In this case, Defendants satisfied Local Rule 7.1(a)(3) by providing a six-page "Statement Pursuant to Rule 7.1(a)(3)," replete with citations to the record in each of its thirty-five paragraphs. See Dkt. No. 15-2. Plaintiff, however, responded with a nine-page "Statement Pursuant to Rule 7.1(a)(3)" that failed to address Defendants' factual assertions in mirroring numbered paragraphs. See Dkt. No. 21-1. Since Plaintiff did not specifically controvert Defendants' Statement Pursuant to Rule 7.1(a)(3) in accordance with Local Rule 7.1(a)(3), the Court will accept the factual assertions Defendants set forth in their Statement as true to the extent that the evidence in the record supports these facts. See Aktas v. JMC Dev. Co., Inc., 877 F. Supp. 2d 1, 5 n.3 (N.D.N.Y. 2012) (accepting the third-party defendants' statement of material facts as true because the defendant/third-party plaintiff failed to respond to it in accordance with Local Rule 7.1(a)(3) (citations omitted)).

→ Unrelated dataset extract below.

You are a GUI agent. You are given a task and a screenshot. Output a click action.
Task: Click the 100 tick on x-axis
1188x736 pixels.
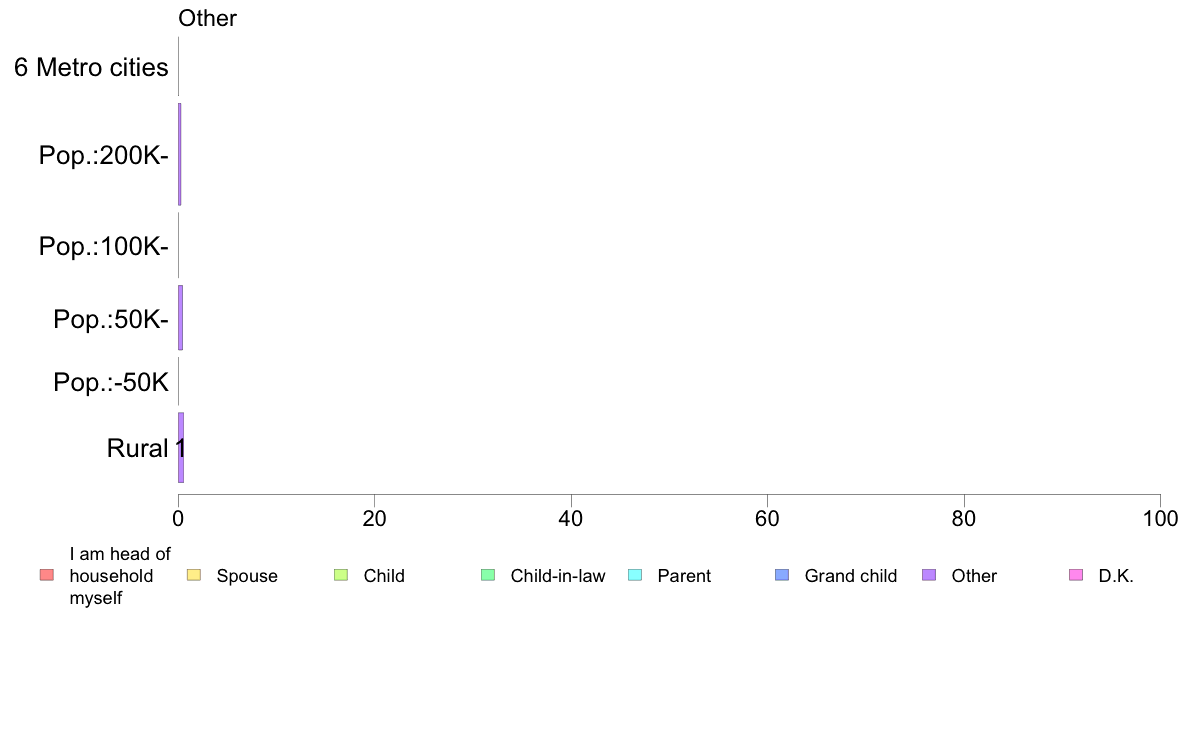click(x=1160, y=518)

Therefore, the Court accepts as undisputed fact that Defendant investigators Rainville and Corp were driving on River Street on the morning of September 21, 2009, at approximately 10:30 a.m. Their attentions were drawn to a motorcycle in the restaurant's parking lot. The motorcycle was an older Harley Davidson that appeared to have been customized and modified since its original manufacture. Defendant investigators pulled into the parking lot and conducted a visual inspection of the motorcycle. They discovered that the VIN on the frame of the motorcycle, referred to as the "public VIN," was not visibly apparent. The VIN on the engine had a suspicious character: one number had been stamped over another number. The motorcycle was missing a federal certification label. Because the motorcycle did not appear to have a public VIN, because the engine VIN appeared altered, and because the motorcycle had no federal certification label, Defendant investigators decided to impound the vehicle pursuant to New York Vehicle and Traffic Law ("NY VTL") § 423-a. B. Plaintiff's first cause of action for unreasonable search and seizure
Plaintiff argues that Defendant investigators' entry into his parking lot and examination of his motorcycle therein is an unconstitutional search and seizure in violation of his Fourth Amendment rights. See Dkt. No. 21-2, Plaintiff's Memorandum of Law at 11-12.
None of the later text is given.